(Dataset entries)
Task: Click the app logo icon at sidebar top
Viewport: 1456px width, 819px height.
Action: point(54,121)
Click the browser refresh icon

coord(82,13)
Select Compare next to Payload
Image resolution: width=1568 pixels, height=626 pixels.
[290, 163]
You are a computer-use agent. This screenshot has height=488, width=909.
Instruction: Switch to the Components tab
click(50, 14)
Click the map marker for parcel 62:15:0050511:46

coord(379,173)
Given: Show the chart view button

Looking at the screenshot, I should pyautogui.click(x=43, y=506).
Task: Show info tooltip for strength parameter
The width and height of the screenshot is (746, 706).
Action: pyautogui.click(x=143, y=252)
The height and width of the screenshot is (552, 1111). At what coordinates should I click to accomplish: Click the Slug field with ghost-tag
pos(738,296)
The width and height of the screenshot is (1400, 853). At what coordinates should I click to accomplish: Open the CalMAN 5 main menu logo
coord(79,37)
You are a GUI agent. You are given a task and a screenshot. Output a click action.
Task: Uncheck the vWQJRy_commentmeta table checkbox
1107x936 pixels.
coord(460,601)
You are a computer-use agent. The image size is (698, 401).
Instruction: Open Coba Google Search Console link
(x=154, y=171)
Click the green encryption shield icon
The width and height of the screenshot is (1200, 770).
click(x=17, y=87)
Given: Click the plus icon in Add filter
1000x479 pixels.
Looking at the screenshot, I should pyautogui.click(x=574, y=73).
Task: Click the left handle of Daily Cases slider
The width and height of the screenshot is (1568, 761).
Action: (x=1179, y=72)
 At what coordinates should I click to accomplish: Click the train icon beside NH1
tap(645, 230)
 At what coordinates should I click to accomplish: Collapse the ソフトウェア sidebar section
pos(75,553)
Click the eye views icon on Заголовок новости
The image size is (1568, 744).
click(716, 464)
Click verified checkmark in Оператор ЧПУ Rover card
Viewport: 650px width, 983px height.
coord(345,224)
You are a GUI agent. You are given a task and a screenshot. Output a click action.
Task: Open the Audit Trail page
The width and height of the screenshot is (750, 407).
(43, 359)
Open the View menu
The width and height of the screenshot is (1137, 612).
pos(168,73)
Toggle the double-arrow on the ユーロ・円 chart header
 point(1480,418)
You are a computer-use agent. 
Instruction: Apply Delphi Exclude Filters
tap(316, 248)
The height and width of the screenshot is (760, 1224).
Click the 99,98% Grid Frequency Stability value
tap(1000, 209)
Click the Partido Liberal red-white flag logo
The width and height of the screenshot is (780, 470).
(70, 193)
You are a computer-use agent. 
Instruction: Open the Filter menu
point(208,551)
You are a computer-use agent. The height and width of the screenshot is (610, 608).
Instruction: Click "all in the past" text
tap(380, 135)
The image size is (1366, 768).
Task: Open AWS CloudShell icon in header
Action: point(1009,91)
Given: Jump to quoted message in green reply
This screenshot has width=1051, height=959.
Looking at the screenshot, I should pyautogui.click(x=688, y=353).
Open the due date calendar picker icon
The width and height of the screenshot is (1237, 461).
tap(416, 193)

§ **What is expected**:
Could you copy every record above exactly as written?

§ **Written response**:
Task: Click the app logo icon at sidebar top
Viewport: 1456px width, 819px height.
Action: point(54,121)
Click the browser refresh icon

coord(82,13)
Select Compare next to Payload
Image resolution: width=1568 pixels, height=626 pixels.
[290, 163]
You are a computer-use agent. This screenshot has height=488, width=909.
Instruction: Switch to the Components tab
click(50, 14)
Click the map marker for parcel 62:15:0050511:46

coord(379,173)
Given: Show the chart view button

Looking at the screenshot, I should pyautogui.click(x=43, y=506).
Task: Show info tooltip for strength parameter
The width and height of the screenshot is (746, 706).
Action: pyautogui.click(x=143, y=252)
The height and width of the screenshot is (552, 1111). At what coordinates should I click to accomplish: Click the Slug field with ghost-tag
pos(738,296)
The width and height of the screenshot is (1400, 853). At what coordinates should I click to accomplish: Open the CalMAN 5 main menu logo
coord(79,37)
You are a GUI agent. You are given a task and a screenshot. Output a click action.
Task: Uncheck the vWQJRy_commentmeta table checkbox
1107x936 pixels.
coord(460,601)
You are a computer-use agent. The image size is (698, 401).
Instruction: Open Coba Google Search Console link
(x=154, y=171)
Click the green encryption shield icon
The width and height of the screenshot is (1200, 770).
click(x=17, y=87)
Given: Click the plus icon in Add filter
1000x479 pixels.
Looking at the screenshot, I should pyautogui.click(x=574, y=73).
Task: Click the left handle of Daily Cases slider
The width and height of the screenshot is (1568, 761).
Action: (x=1179, y=72)
 At what coordinates should I click to accomplish: Click the train icon beside NH1
tap(645, 230)
 At what coordinates should I click to accomplish: Collapse the ソフトウェア sidebar section
pos(75,553)
Click the eye views icon on Заголовок новости
The image size is (1568, 744).
click(716, 464)
Click verified checkmark in Оператор ЧПУ Rover card
Viewport: 650px width, 983px height.
coord(345,224)
You are a GUI agent. You are given a task and a screenshot. Output a click action.
Task: Open the Audit Trail page
The width and height of the screenshot is (750, 407).
(43, 359)
Open the View menu
The width and height of the screenshot is (1137, 612).
pos(168,73)
Toggle the double-arrow on the ユーロ・円 chart header
 point(1480,418)
You are a computer-use agent. 
Instruction: Apply Delphi Exclude Filters
tap(316, 248)
The height and width of the screenshot is (760, 1224).
Click the 99,98% Grid Frequency Stability value
tap(1000, 209)
Click the Partido Liberal red-white flag logo
The width and height of the screenshot is (780, 470).
(70, 193)
You are a computer-use agent. 
Instruction: Open the Filter menu
point(208,551)
You are a computer-use agent. The height and width of the screenshot is (610, 608).
Instruction: Click "all in the past" text
tap(380, 135)
The image size is (1366, 768).
Task: Open AWS CloudShell icon in header
Action: point(1009,91)
Given: Jump to quoted message in green reply
This screenshot has width=1051, height=959.
Looking at the screenshot, I should pyautogui.click(x=688, y=353).
Open the due date calendar picker icon
The width and height of the screenshot is (1237, 461).
tap(416, 193)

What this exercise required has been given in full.